Reviewer 1: Dr. Daniel Haft
Wood and coauthors describe a study that seems to have two separate and complementary purposes – to showcase how standardizing on GLIMMER3 used with properly set parameters might improve gene finding for prokaryotes, and to showcase how BLAST searching vs. the COMBREX database of genes with experimental evidence allows better verification of coding region predictions than searching unfiltered databases. Unfortunately, each purpose is somewhat compromised by bundling the two tasks without benchmarking each phase of the project independently.
Because GLIMMER3 relies on analyses of k-mer frequencies in trusted sets of coding regions from a single genome, it models what is typical across a single genome. Consequently, islands present in that genome because of lateral gene transfer (LGT) are handled much more poorly than the rest of the genome. If the point is to find large numbers of genes that may have been missed, in a computationally efficient manner, where those candidates are slated to be filtered through a subsequent validation process anyway, then that the pipeline probably should use GLIMMER3 and MetaGene in combination, taking the union, and the pipeline should not filter out plasmid replicons (an area of relative weakness for GLIMMER3, which needs a large replicon to generate good statistical models).

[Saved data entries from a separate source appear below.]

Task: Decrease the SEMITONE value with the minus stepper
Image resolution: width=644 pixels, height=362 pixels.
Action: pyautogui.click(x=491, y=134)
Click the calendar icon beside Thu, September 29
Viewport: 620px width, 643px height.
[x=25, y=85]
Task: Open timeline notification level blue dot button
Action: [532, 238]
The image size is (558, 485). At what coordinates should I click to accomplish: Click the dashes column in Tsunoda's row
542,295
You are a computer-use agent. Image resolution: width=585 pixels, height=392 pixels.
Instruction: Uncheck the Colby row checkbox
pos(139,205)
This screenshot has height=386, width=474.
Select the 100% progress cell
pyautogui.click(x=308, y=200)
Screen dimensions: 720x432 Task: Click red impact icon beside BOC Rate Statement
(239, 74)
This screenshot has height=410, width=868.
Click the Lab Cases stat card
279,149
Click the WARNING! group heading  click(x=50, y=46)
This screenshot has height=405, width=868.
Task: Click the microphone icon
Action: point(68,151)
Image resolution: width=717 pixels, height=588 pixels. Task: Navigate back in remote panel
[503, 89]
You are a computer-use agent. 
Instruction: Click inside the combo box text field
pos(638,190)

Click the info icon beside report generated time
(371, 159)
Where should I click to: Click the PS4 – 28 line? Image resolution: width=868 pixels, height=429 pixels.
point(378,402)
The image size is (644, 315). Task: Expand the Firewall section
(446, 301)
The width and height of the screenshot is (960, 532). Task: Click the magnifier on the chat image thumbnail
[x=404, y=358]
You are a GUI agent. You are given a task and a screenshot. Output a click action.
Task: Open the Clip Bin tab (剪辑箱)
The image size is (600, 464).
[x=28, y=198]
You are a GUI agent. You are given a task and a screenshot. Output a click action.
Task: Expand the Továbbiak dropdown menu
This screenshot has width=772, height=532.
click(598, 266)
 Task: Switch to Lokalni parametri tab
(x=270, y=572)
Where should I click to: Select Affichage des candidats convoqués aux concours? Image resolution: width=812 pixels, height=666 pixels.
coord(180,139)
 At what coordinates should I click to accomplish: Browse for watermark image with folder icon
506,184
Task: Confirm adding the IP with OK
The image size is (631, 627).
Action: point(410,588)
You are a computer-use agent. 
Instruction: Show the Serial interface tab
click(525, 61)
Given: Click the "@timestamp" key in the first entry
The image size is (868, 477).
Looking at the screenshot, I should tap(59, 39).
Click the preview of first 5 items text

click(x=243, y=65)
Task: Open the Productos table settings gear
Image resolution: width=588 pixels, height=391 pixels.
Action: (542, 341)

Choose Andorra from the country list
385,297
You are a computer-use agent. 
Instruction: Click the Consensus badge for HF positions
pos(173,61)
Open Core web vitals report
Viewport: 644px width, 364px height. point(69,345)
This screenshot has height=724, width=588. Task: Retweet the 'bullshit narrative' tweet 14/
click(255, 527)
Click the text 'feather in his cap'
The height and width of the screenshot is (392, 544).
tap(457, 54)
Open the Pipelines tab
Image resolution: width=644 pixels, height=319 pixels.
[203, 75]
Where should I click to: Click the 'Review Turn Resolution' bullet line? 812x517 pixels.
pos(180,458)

It would be good to know from this study how severe the issue of missed genes in public databases actually is. In fact, the average number of genes picked up per archival genome submission to GenBank is small in this paper, on the order of 10 new genes for each 4000-gene genome, suggesting accuracy has actually been very good all along, other than the conspicuous exceptions noted in the paper. A previous study looked at every intergenic ORF, and found similar numbers, but that study would not have seen genes overshadowed by spurious genes and spurious extensions to genes. The real problem of missed genes may run closer to 3 % (by count, not by length, since missed genes tend to be small). The current paper uses GLIMMER3 as the only gene-finding method, and to a large extent finds genes missed by GLIMMER in earlier incarnations or run with inappropriate parameters. I recommend that the ab initio gene-finding phase of this study be redone, using the union of GLIMMER and MetaGene predictions instead of GLIMMER only (after which I would amend my remarks here).
Authors’ response: The use of multiple gene-finding programs, and taking the union of their results, would certainly be a worthwhile step were one seeking to build a full annotation pipeline, or even to find as many missed genes as possible; as we stated in our introduction, however, this is not what we intended with this study. We sought to provide a simple pipeline that would quantify the number of new missed genes that could be found using just a few freely available tools and resources (Glimmer3, BLAST, and RefSeq). With few exceptions, genes found by such a pipeline should simply not be missing from existing annotations, and if they are absent from the annotation, a reason for doing so should be present in the annotation itself (e.g., the annotators believe such genes to be pseudogenes). Although there are almost certainly genes that we did not find as part of this study, we believed that by focusing attention on these unannotated genes and the reasons for their absence, we can bring attention to the many various methods of annotation currently in use and the need for standardization.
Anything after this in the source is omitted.